◆ Your objective: Copy the material below verbatim, leaving out the pictures.
Start Entries provided
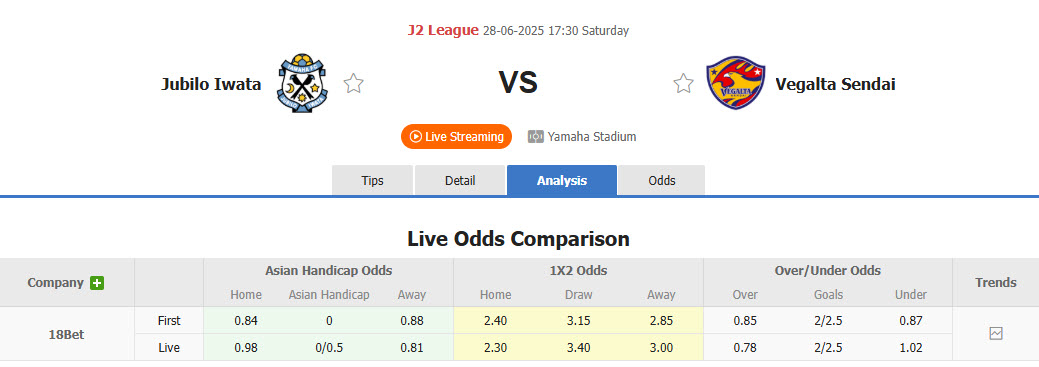Click the Jubilo Iwata team crest

point(301,83)
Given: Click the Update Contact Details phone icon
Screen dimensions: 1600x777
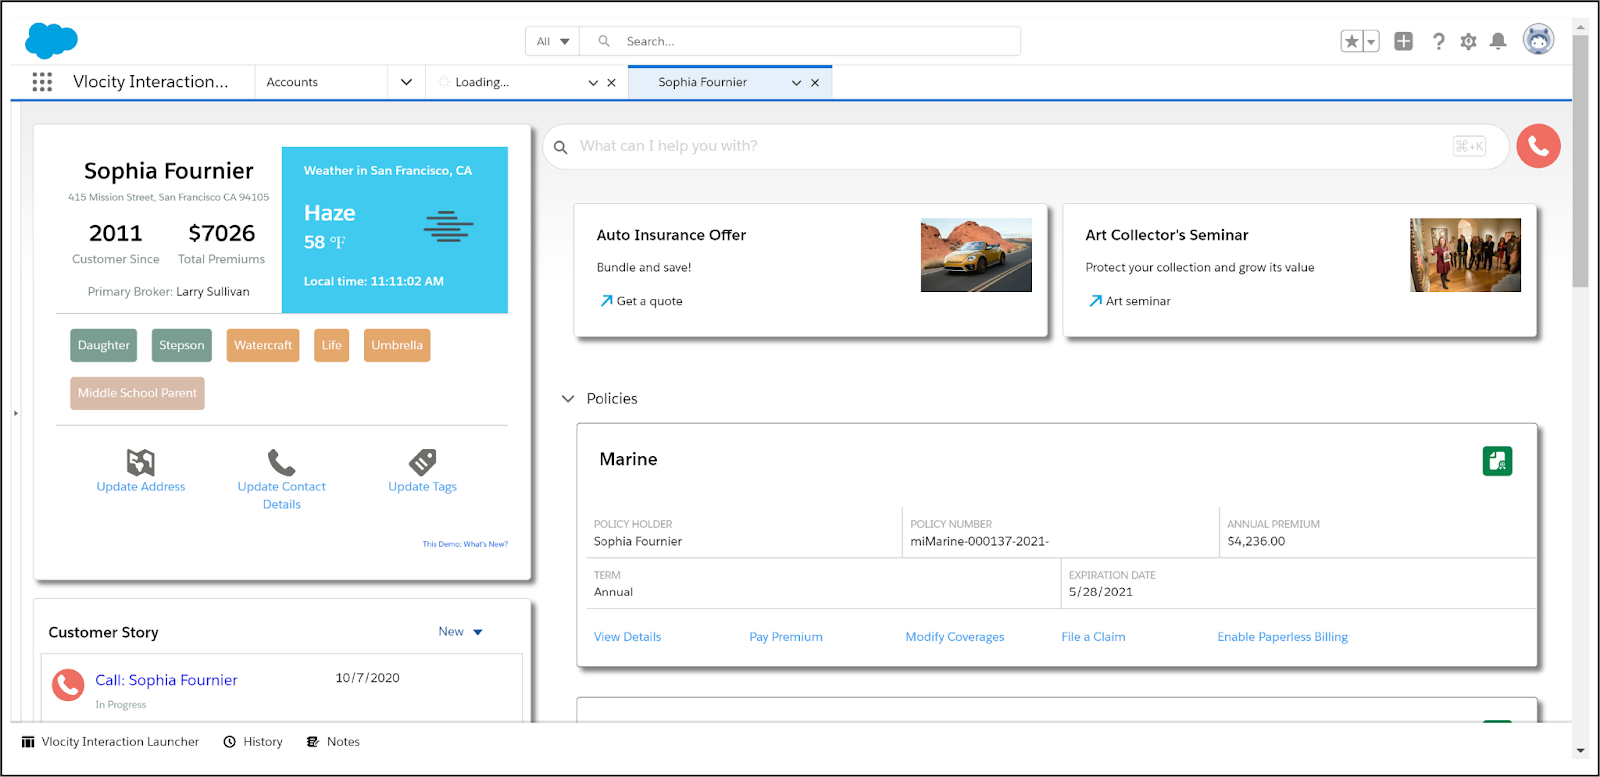Looking at the screenshot, I should [x=282, y=462].
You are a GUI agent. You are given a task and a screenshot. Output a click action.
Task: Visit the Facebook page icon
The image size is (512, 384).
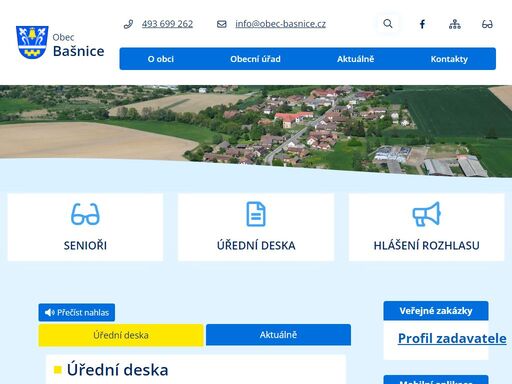(422, 24)
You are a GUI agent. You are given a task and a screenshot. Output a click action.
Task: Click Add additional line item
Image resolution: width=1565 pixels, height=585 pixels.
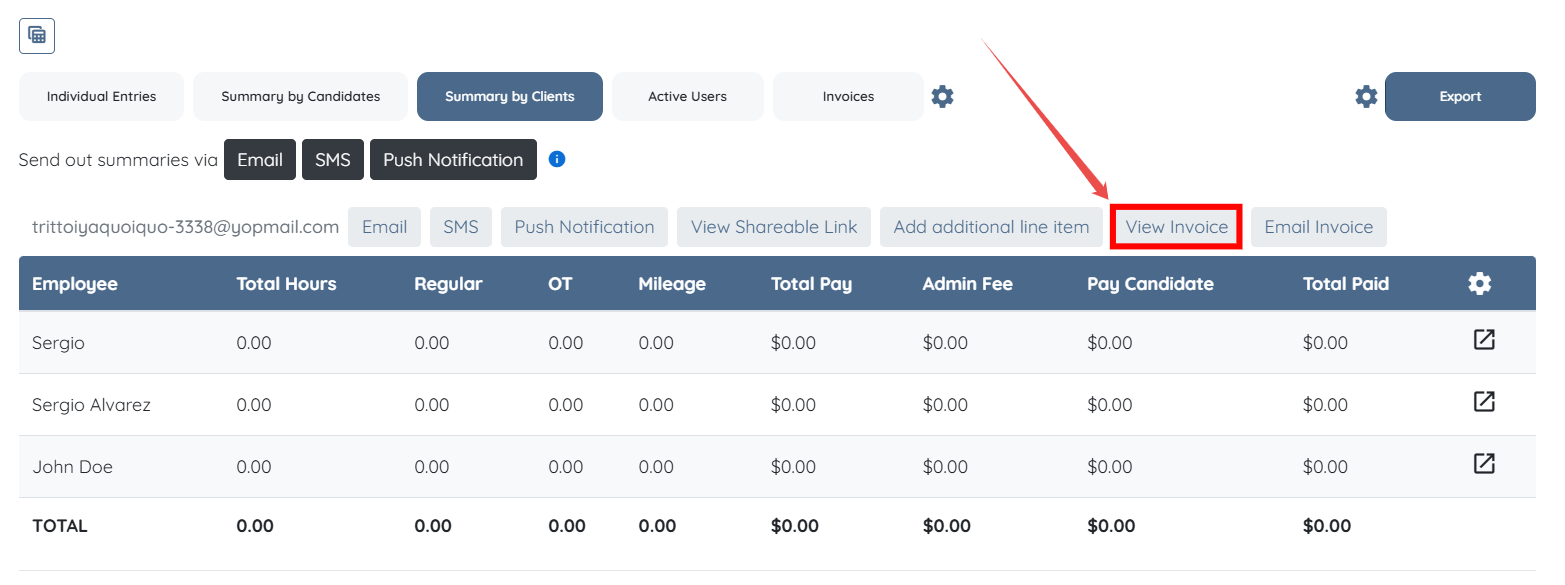coord(991,227)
End Entries provided
◆ Solution to this problem:
Click the Jubilo Iwata team crest

point(301,83)
Given: Click the Update Contact Details phone icon
Screen dimensions: 1600x777
Looking at the screenshot, I should [x=282, y=462].
You are a GUI agent. You are given a task and a screenshot. Output a click action.
Task: Visit the Facebook page icon
The image size is (512, 384).
(422, 24)
You are a GUI agent. You are given a task and a screenshot. Output a click action.
Task: Click Add additional line item
Image resolution: width=1565 pixels, height=585 pixels.
coord(991,227)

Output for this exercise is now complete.